The immediate goal in the field is to establish a common standardised way of using animals with clearly defined characteristics (phenotypes), so that results can be compared across Europe. "The workshop showed that there is excellent expertise in individual labs, but the phenotypic tests need to be harmonised and standardised to facilitate comparison of results obtained in different labs," said Angelika Schnieke, one of the workshop's convenors, who holds the chair of Livestock Biotechnology at the Centre of Life Science in Weihenstephan, Germany.
Such standardisation has already been achieved for rodents, particularly the mouse, which is the most widely used animal model at present for human disease research. The extension of such a framework to pigs and dogs will bring great rewards not just for human medicine, but also for treatment of animal diseases. "Large animals offer a link between the classical rodent models and application in the clinic," said Schnieke.
"In view of the close genetic, anatomical and physiological similarities between dog and pig on the one side and human on the other, large animal models are likely to catalyse drug development." As Schnieke added, large animals would also help pursue other therapeutic avenues beyond drug development, including new medical technologies, devices and interventions.

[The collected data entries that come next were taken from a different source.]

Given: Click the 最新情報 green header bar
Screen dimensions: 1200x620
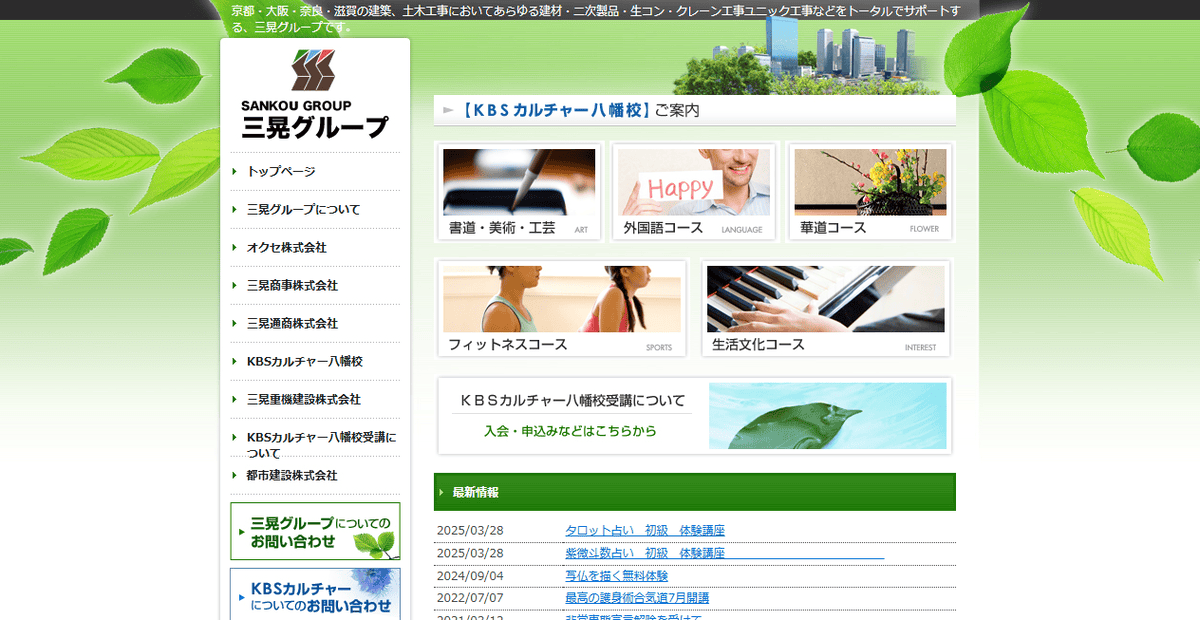Looking at the screenshot, I should click(694, 492).
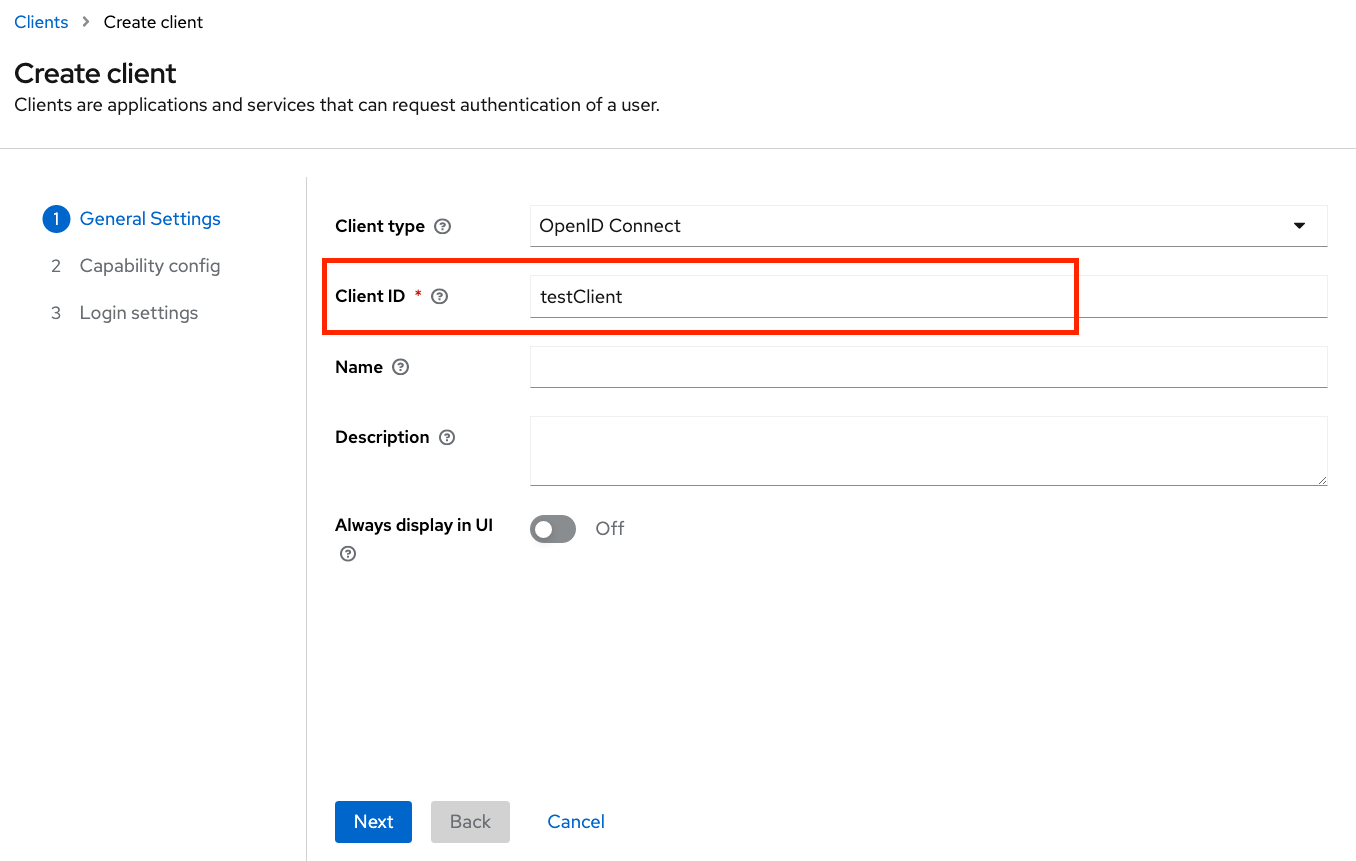Screen dimensions: 1356x861
Task: Go to General Settings wizard step
Action: (150, 219)
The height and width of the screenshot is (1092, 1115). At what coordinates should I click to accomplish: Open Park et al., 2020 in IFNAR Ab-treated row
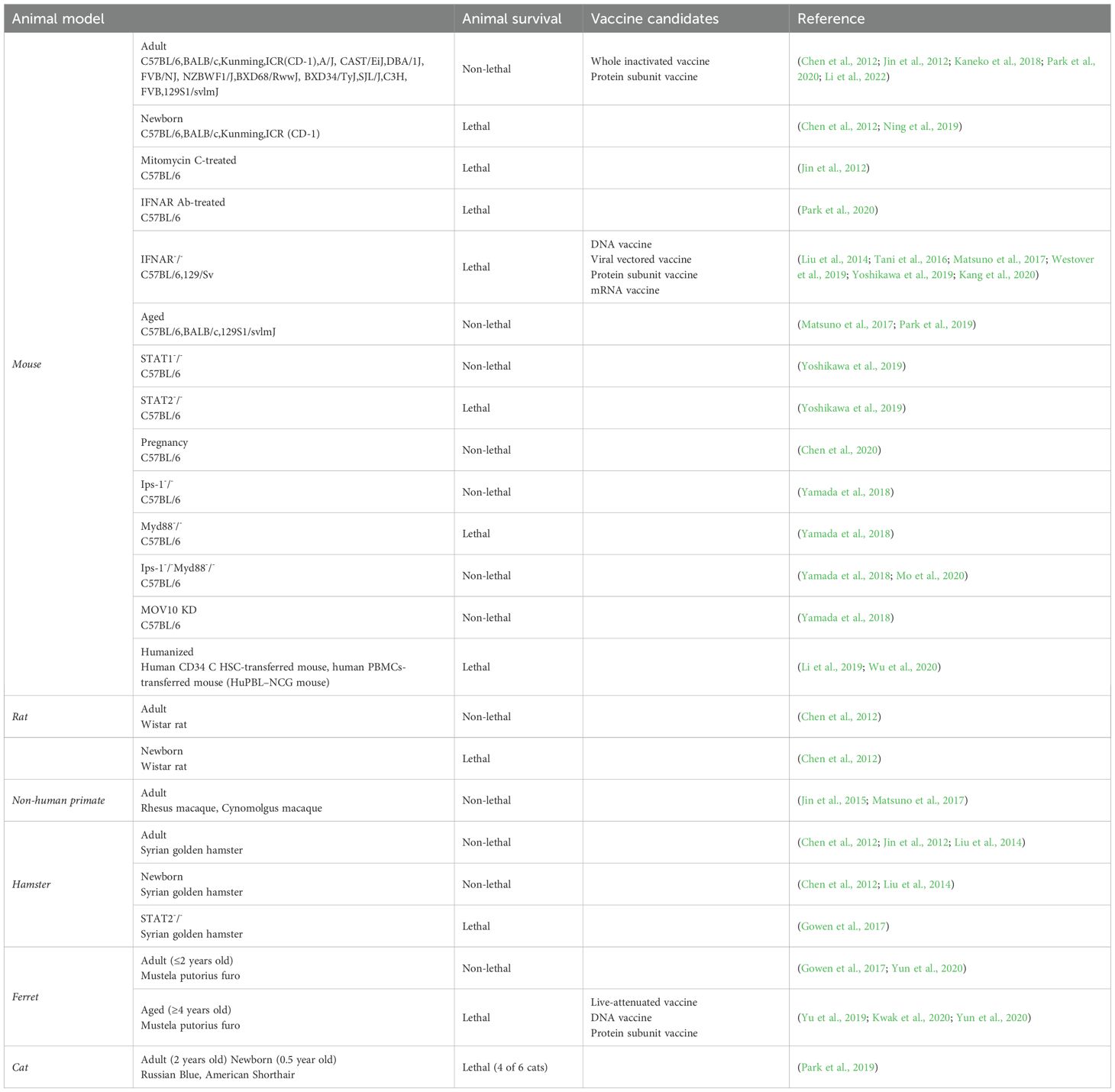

Large animals could also be used for research in a number of disease categories, including cancer, metabolic disorders such as obesity, and regenerative therapies, such as use of stem cells to replace damaged heart muscle.
The workshop focused particularly on pigs and dogs because these two animals are quite similar in scale and anatomy to humans, while serving quite complementary functions. Dogs could be used as models for studying the immediate consequences of infectious disease, while pigs could be genetically engineered to mimic certain human conditions, such as deficiencies in the immune system.
In such cases pigs would be used like mice are at present to model certain aspects of human immunity or metabolic disorder, but with the advantage of being closer to us in many respects.
"A possible idea is the generation of pigs with a humanised immune system," said Schnieke. "The proof of principle has been shown in the mouse. Immune-deficient mice can be reconstituted with human immune cells and can be used to study immune reactions, for example against tissue xenografts (transplantation of tissue between species, such as pig to human). In theory this could also be possible in pigs. Therefore the generation of immune-deficient pigs is an important goal."
Further funding is required to develop suitable pig models, possibly within a European pig clinic. The workshop also discussed setting up smaller collaborative projects focussed on specific disease areas, with a view to obtaining funding from the ESF. A task force was established to pursue these goals.